Surface‐Engineered Monocyte Inhibits Atherosclerotic Plaque Destabilization via Graphene Quantum Dot‐Mediated MicroRNA Delivery

Abstract Rupture‐prone atherosclerotic plaque is the cause of the high mortality and morbidity rates that accompany atherosclerosis‐associated diseases. MicroRNAs can regulate the expression of a variety of atherosclerotic inflammation‐related genes in macrophages. There are currently no definitive methods for delivering microRNAs into the interior of plaque.

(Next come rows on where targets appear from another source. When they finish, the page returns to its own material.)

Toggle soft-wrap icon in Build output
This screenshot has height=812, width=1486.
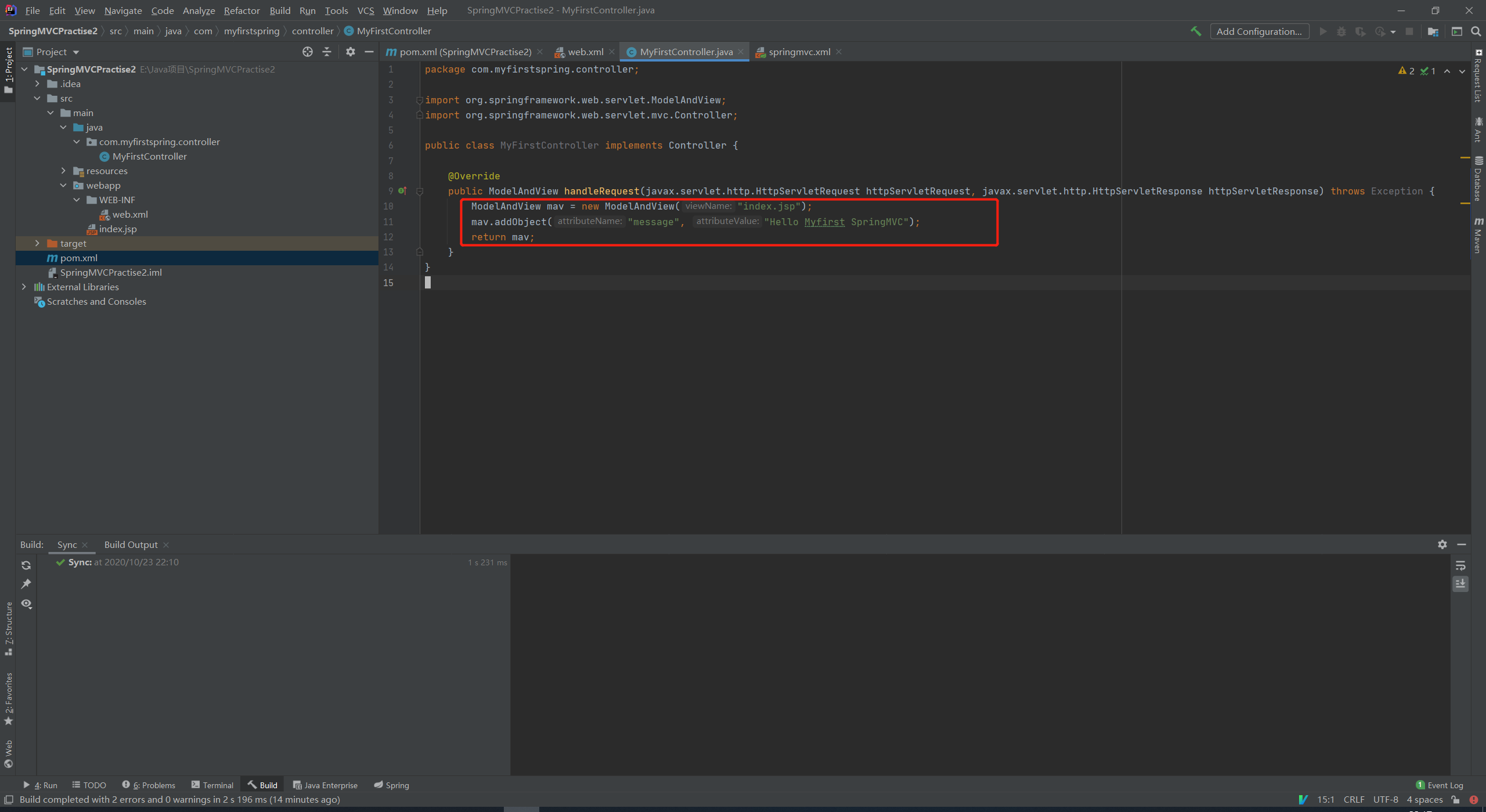coord(1460,565)
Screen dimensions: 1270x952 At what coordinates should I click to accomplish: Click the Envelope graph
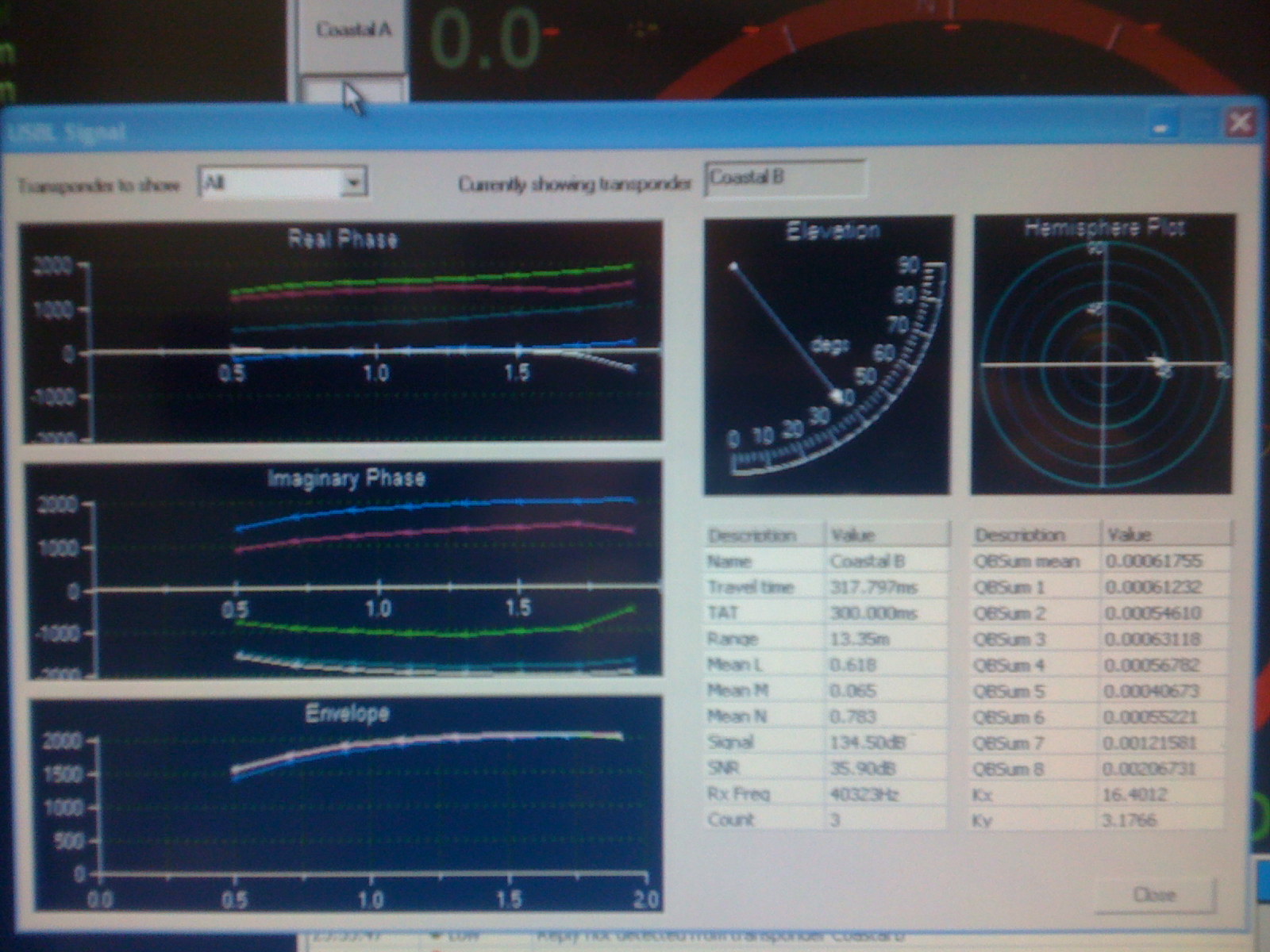(x=347, y=803)
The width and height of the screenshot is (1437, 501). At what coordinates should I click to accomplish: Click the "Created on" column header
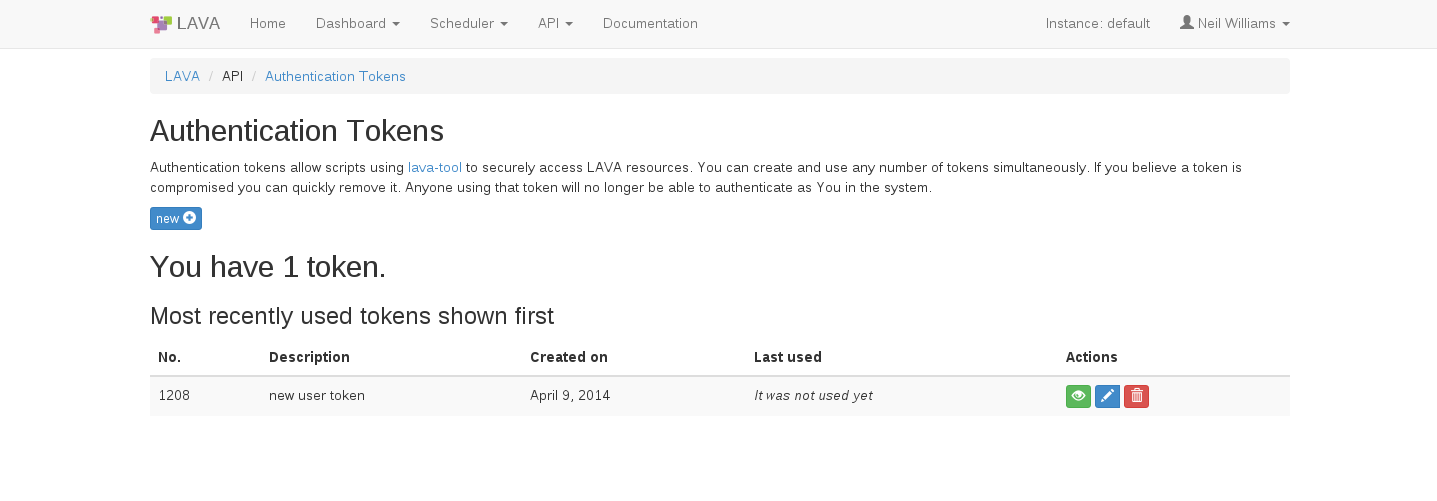click(569, 357)
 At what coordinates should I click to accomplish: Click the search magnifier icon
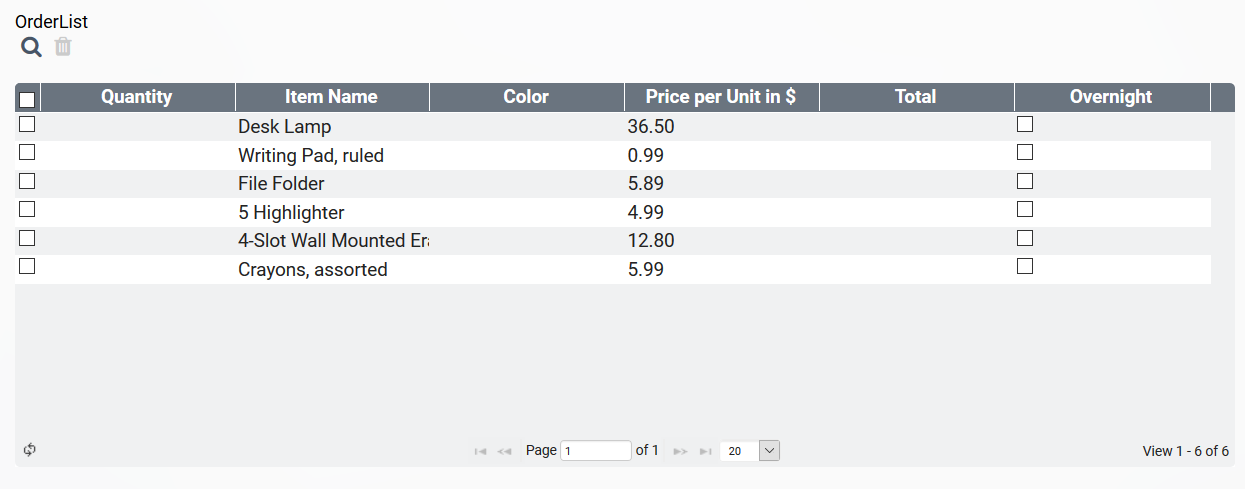(32, 47)
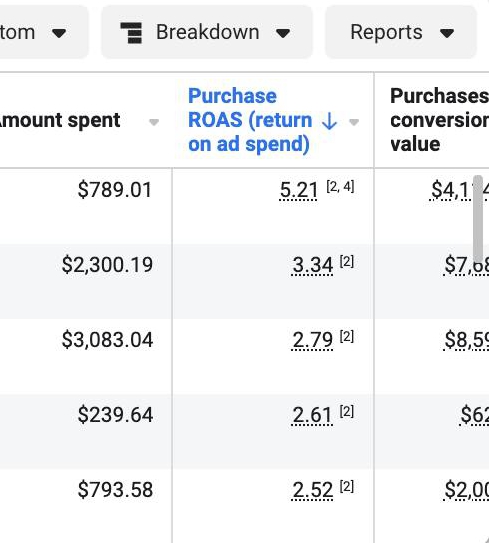Click the [2] footnote beside 2.79
The height and width of the screenshot is (543, 489).
[x=347, y=336]
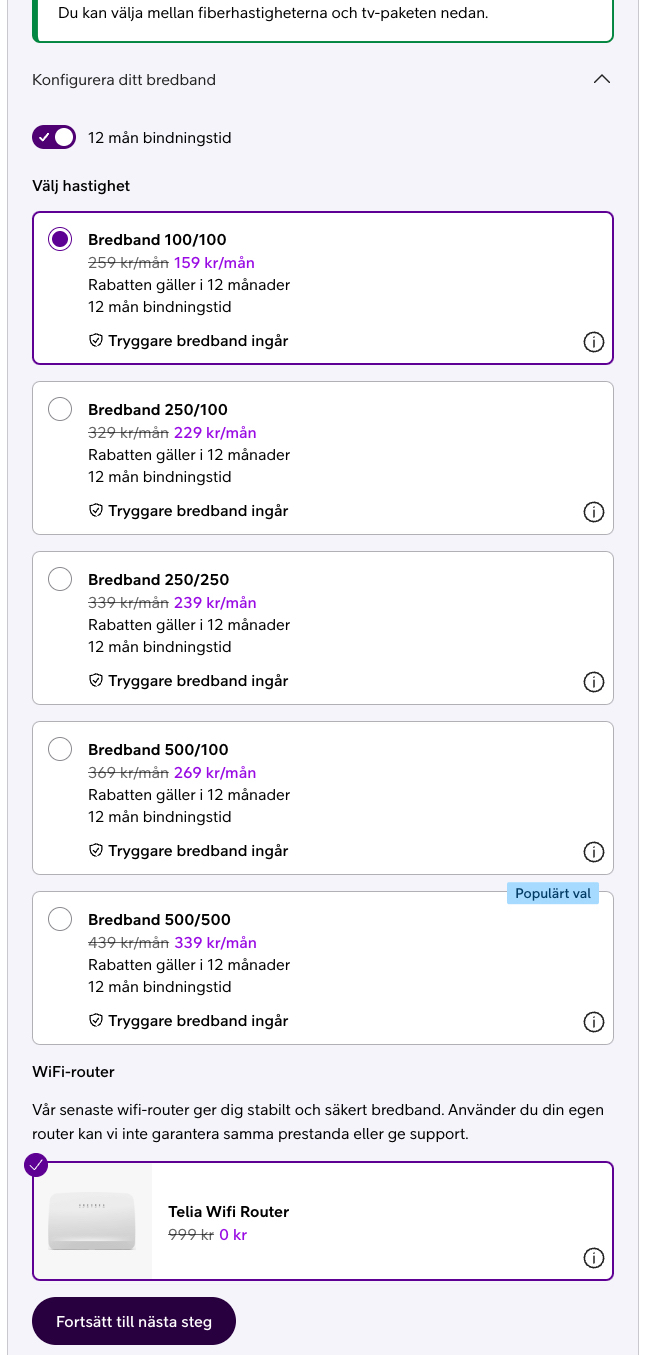Select Bredband 250/100 radio button

tap(60, 409)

Monocytes typically possess a pathological feature that allows them to be recruited to atherosclerotic plaque resulting in rupture‐prone; however, whether monocytes can be modified to be gene carriers remains unclear. In this study, a novel monocyte surface‐engineered gene‐delivery system based on graphene quantum dots (GQDs) is developed. Briefly, GQDs‐microRNA223 linked by disulfide bonds are grafted onto the monocyte membrane via a carefully designed C18‐peptide (C18P) containing a hydrophobic end to afford the designed monocyte‐C18P‐GQDs‐miR223 architecture. The system can reach and enter the interior of the plaque and release the GQDs‐miRNA via C18P digestion. The released GQDs‐miRNA are taken up by the macrophages in atherosclerotic plaques, and the disulfide linkages between the GQDs and the miRNA are cleaved through γ‐interferon‐inducible lysosomal thiol reductase (GILT) in the lysosome. Under the protection of GQDs, miRNA cargos are transfected into the cytosol and subsequently undergo nuclear translocation, allowing a significantly reduced plaque burden by regulating inflammatory response in vivo.